§ **Task requirements**
Reproduce all of the data that follows, character for character.

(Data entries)
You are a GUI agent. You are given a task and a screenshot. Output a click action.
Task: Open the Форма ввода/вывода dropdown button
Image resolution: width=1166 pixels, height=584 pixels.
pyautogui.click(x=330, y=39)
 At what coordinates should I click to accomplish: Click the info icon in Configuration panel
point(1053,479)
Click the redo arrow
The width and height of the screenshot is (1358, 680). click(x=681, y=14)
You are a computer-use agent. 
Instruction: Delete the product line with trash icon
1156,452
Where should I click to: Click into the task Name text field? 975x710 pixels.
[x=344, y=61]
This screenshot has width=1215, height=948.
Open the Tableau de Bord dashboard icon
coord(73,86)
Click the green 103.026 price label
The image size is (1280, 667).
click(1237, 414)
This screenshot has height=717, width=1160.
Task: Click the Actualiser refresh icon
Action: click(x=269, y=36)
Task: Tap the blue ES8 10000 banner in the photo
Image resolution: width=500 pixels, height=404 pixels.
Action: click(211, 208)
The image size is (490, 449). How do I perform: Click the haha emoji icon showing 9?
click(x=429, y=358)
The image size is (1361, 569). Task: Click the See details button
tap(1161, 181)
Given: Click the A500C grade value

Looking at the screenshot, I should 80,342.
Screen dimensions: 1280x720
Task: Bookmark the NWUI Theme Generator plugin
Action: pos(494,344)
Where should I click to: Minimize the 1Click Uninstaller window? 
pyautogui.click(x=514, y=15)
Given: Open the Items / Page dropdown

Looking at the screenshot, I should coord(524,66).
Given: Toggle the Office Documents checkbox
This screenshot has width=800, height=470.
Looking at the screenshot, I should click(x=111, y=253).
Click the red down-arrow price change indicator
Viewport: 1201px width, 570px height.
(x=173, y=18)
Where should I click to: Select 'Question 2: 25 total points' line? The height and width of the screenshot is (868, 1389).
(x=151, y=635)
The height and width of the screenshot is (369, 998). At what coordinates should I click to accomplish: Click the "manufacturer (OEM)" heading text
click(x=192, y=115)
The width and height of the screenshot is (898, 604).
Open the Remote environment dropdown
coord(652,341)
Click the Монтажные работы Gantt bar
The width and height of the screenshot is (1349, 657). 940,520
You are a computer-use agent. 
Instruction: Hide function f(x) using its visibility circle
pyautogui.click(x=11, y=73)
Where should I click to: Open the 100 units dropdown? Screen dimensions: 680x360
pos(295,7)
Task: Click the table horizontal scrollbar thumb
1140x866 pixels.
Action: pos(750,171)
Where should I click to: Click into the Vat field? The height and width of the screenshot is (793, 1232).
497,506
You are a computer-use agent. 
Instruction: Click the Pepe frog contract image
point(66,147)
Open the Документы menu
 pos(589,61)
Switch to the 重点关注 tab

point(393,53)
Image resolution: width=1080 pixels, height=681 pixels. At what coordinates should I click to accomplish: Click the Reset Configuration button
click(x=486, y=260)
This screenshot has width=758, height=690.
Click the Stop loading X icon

§ **Result of this task**
You are a GUI agent. You are given a task and a screenshot. Output a click action.
Task: Open the Форма ввода/вывода dropdown button
Image resolution: width=1166 pixels, height=584 pixels.
pyautogui.click(x=330, y=39)
 At what coordinates should I click to accomplish: Click the info icon in Configuration panel
point(1053,479)
Click the redo arrow
The width and height of the screenshot is (1358, 680). click(x=681, y=14)
You are a computer-use agent. 
Instruction: Delete the product line with trash icon
1156,452
Where should I click to: Click into the task Name text field? 975x710 pixels.
[x=344, y=61]
This screenshot has width=1215, height=948.
Open the Tableau de Bord dashboard icon
coord(73,86)
Click the green 103.026 price label
The image size is (1280, 667).
click(1237, 414)
This screenshot has height=717, width=1160.
Task: Click the Actualiser refresh icon
Action: click(x=269, y=36)
Task: Tap the blue ES8 10000 banner in the photo
Image resolution: width=500 pixels, height=404 pixels.
Action: click(211, 208)
The image size is (490, 449). How do I perform: Click the haha emoji icon showing 9?
click(x=429, y=358)
The image size is (1361, 569). Task: Click the See details button
tap(1161, 181)
Given: Click the A500C grade value

Looking at the screenshot, I should 80,342.
Screen dimensions: 1280x720
Task: Bookmark the NWUI Theme Generator plugin
Action: pos(494,344)
Where should I click to: Minimize the 1Click Uninstaller window? 
pyautogui.click(x=514, y=15)
Given: Open the Items / Page dropdown

Looking at the screenshot, I should coord(524,66).
Given: Toggle the Office Documents checkbox
This screenshot has width=800, height=470.
Looking at the screenshot, I should click(x=111, y=253).
Click the red down-arrow price change indicator
Viewport: 1201px width, 570px height.
(x=173, y=18)
Where should I click to: Select 'Question 2: 25 total points' line? The height and width of the screenshot is (868, 1389).
(x=151, y=635)
The height and width of the screenshot is (369, 998). At what coordinates should I click to accomplish: Click the "manufacturer (OEM)" heading text
click(x=192, y=115)
The width and height of the screenshot is (898, 604).
Open the Remote environment dropdown
coord(652,341)
Click the Монтажные работы Gantt bar
The width and height of the screenshot is (1349, 657). 940,520
You are a computer-use agent. 
Instruction: Hide function f(x) using its visibility circle
pyautogui.click(x=11, y=73)
Where should I click to: Open the 100 units dropdown? Screen dimensions: 680x360
pos(295,7)
Task: Click the table horizontal scrollbar thumb
1140x866 pixels.
Action: pos(750,171)
Where should I click to: Click into the Vat field? The height and width of the screenshot is (793, 1232).
497,506
You are a computer-use agent. 
Instruction: Click the Pepe frog contract image
point(66,147)
Open the Документы menu
 pos(589,61)
Switch to the 重点关注 tab

point(393,53)
Image resolution: width=1080 pixels, height=681 pixels. At what coordinates should I click to accomplish: Click the Reset Configuration button
click(x=486, y=260)
This screenshot has width=758, height=690.
Click the Stop loading X icon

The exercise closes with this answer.